Native Environmental Materials
Another intriguing idea is to use materials native to the local environment to form electronics—for example, minerals on the Moon. What we call “Moondust” also is known as Moon regolith, and it's rich in multiple materials, including silicon, aluminum, and clays. These can be leveraged as principal materials for a PCB so that the supply chain can be self-reliant. Since 3D-printed circuit boards don’t rely solely on silicon, engineers can get creative about their materials.
High-Purity Chip Manufacturing
Producing PCBs and components, passive and active, poses many challenges in Earth’s environment. However, space may have some advantages to offer. For example, one of the biggest hurdles and expenses in electronics fabrication is operating the power-and-water-hungry clean rooms, since even a speck of dust can prove catastrophic.

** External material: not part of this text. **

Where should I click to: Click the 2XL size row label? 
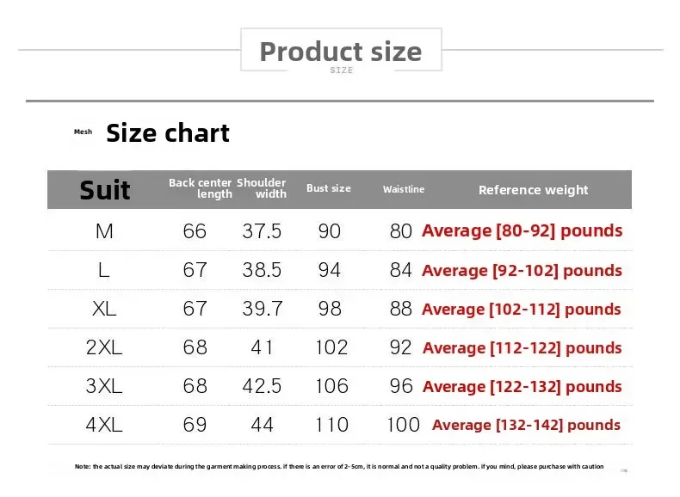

Fortunately, such a sterile environment is ubiquitous in space. Therefore, in-space production applications (InSPA), like high-purity chip manufacturing, can provide a domestic strategic and economic advantage to companies that develop solutions.
In an era where the U.S. Congress is supporting the electronics industry with $52 billion through the COMPETES Act to bolster domestic electronics manufacturing and cut outside dependencies, new technologies developed by the USSF can be a huge advantage on Earth.
In addition to the goals for sustainability, private markets also are taking an interest in the potential of space. Areas like space tourism, mining on distant planets and asteroids, and manufacturing in space are potential future markets worth billions of dollars. And all of these areas will require permanent space installations that rely on sophisticated electronics to function.
Today, due to environmental constraints, human-crewed missions in space need to rely on Earth to supply critical new electronics or repair aging ones. Perfecting the 3D printing of electronics in micro-gravity would be a big leap forward in electronic design and manufacturing. The technology developed for an in-space PCB printer will spawn other technologies that can be applied in space and here on Earth.